[[ Supplied information open ]]

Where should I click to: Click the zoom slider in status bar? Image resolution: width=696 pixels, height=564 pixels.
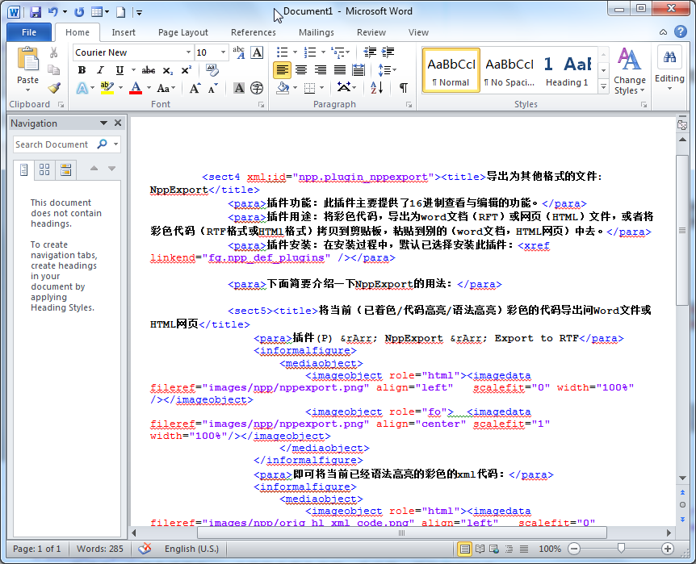tap(620, 549)
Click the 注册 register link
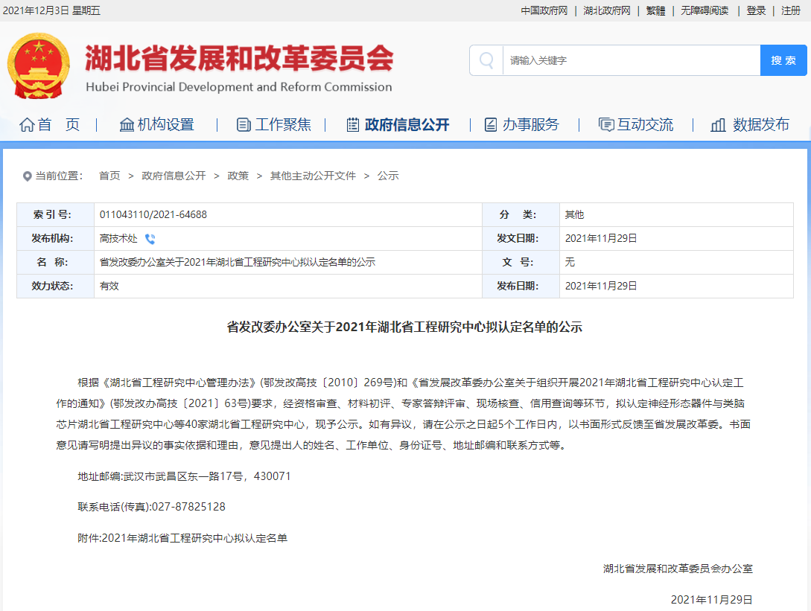This screenshot has width=811, height=611. point(791,10)
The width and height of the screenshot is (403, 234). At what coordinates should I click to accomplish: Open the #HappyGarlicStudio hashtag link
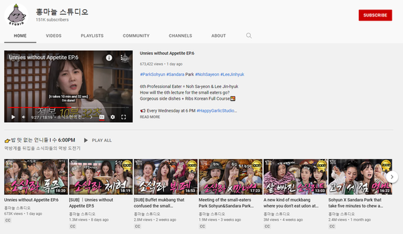[217, 111]
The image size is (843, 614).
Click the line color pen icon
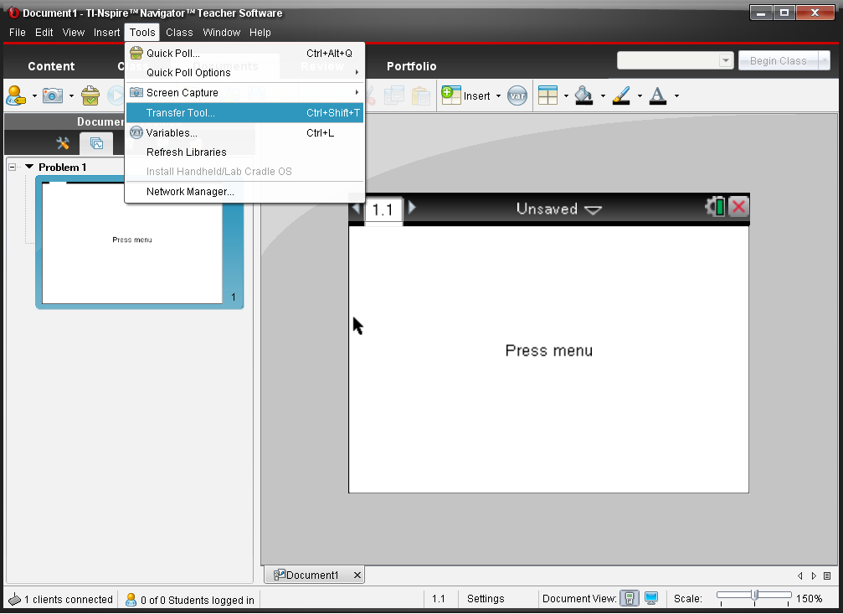(x=620, y=95)
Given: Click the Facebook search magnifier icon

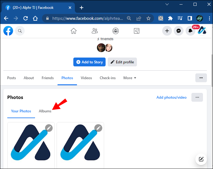Looking at the screenshot, I should [x=20, y=31].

[[ Supplied information closed ]]

From the line with "Click the line color pen icon" through the final line of the records above, return each line exactly and nothing else. Pictures are to be skipped.

Click the line color pen icon
(x=620, y=95)
Given: Click the Facebook search magnifier icon

Looking at the screenshot, I should [x=20, y=31].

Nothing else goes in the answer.